After much effort, medical workers arrived on Feb. 26 to vaccinate older villagers in Gümüşlü, a small settlement of 350 in the central province of Sivas that lies 140 miles (230 kilometers) from the provincial capital.
"It's a difficult challenge to come here," said Dr. Rüstem Hasbek, head of Sivas Health Services. "The geography is tough, the climate is tough, as you can see."
Turkey rolled out the Chinese Sinovac vaccine on Jan. 14 and has so far given out 8.2 million doses. The vaccine is given in two doses 28 days apart. Ankara has also ordered 4.5 million doses of the Pfizer-BioNTech vaccine.

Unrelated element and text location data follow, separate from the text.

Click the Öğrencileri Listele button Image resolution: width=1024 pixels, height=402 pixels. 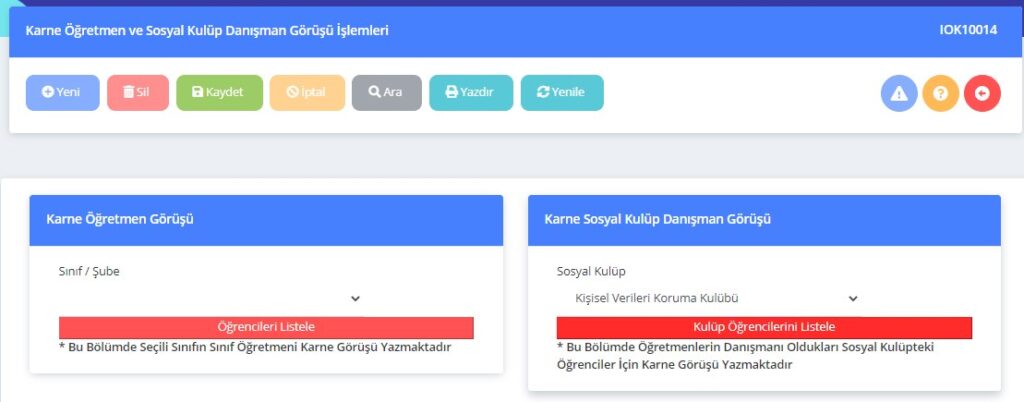266,327
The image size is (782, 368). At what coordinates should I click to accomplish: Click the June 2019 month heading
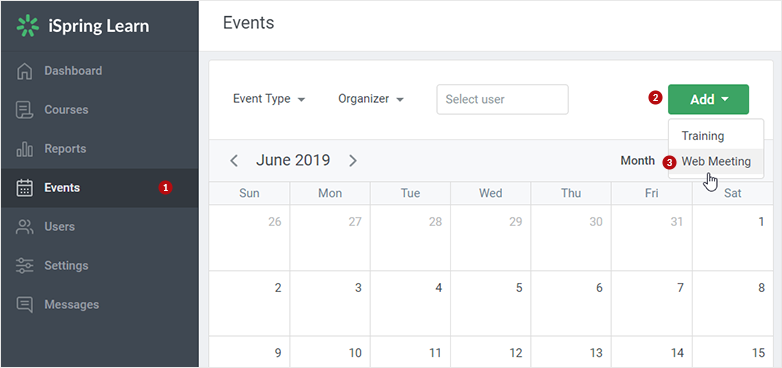(293, 160)
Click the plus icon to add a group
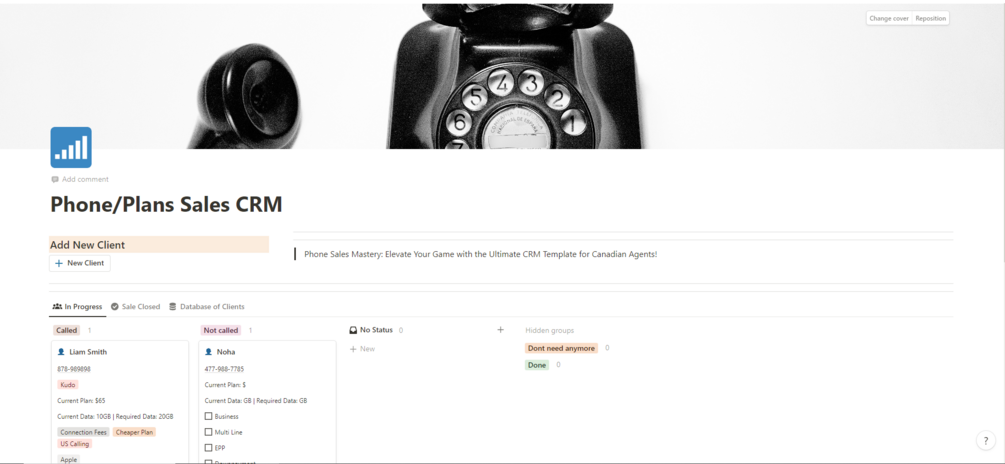 [x=501, y=330]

Health Minister Fahrettin Koca said that Turkey aims to vaccinate 52.5 million people by the end of May. To date, around 10% of Turkey's 83 million population has received at least the first dose.
Health care workers, older people and people with serious medical conditions were among the first to receive the jab.
"I can't go to the hospital. I have a heart condition and I get motion sickness in cars," said Gümüşlü resident Zeynep Yiğit, 70. "The doctors came and vaccinated us."
President Recep Tayyip Erdoğan is expected to announce the easing of coronavirus restrictions on March 1.
He previously said the government would evaluate the situation on a province-by-province basis before allowing restaurants, cafes and other shuttered businesses to reopen.
Weekend and evening curfews could also be relaxed.